Exercise instructions:
Restate the following entries exactly. Keep the pictures out.

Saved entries
__________________________________________________

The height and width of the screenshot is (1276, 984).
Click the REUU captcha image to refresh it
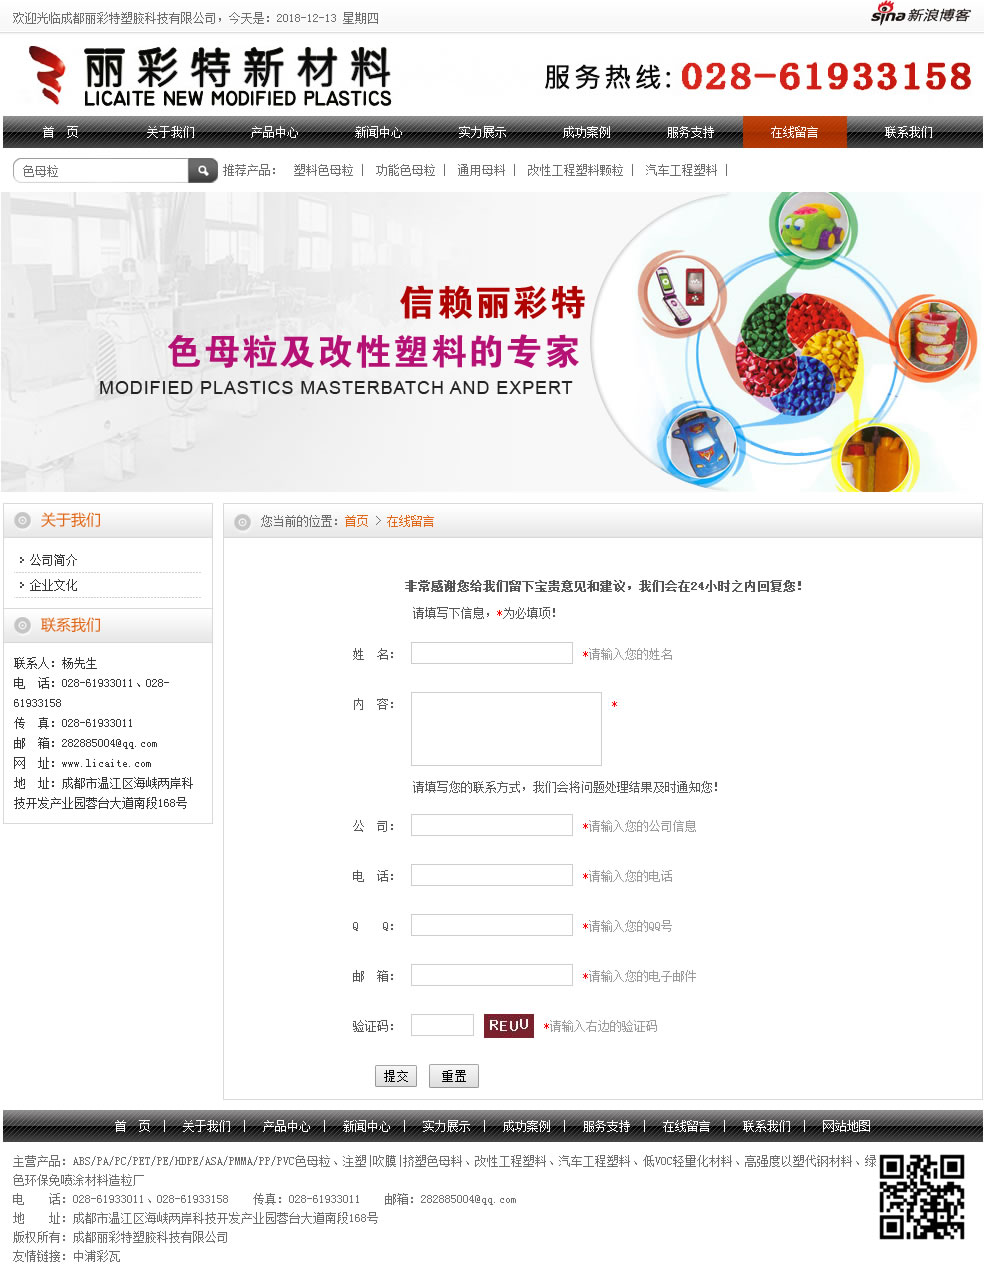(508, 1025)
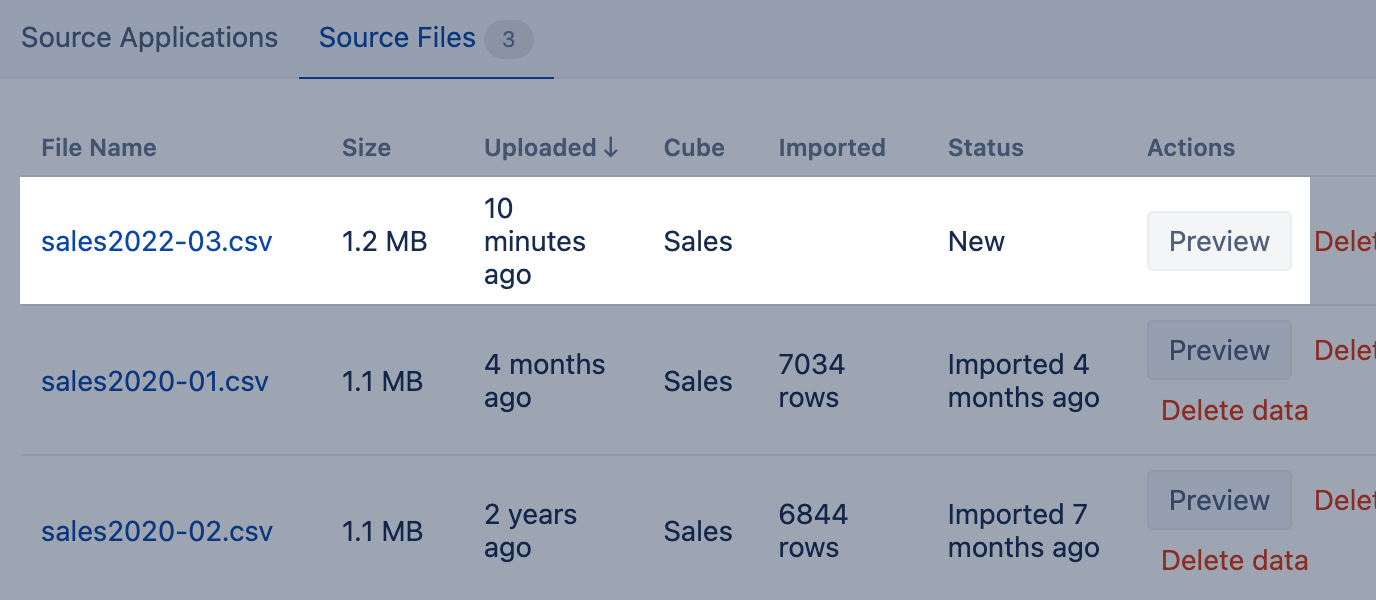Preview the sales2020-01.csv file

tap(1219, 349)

__________________________________________________

Solution:
The height and width of the screenshot is (1276, 984).
Click the REUU captcha image to refresh it
(508, 1025)
Preview the sales2020-01.csv file

tap(1219, 349)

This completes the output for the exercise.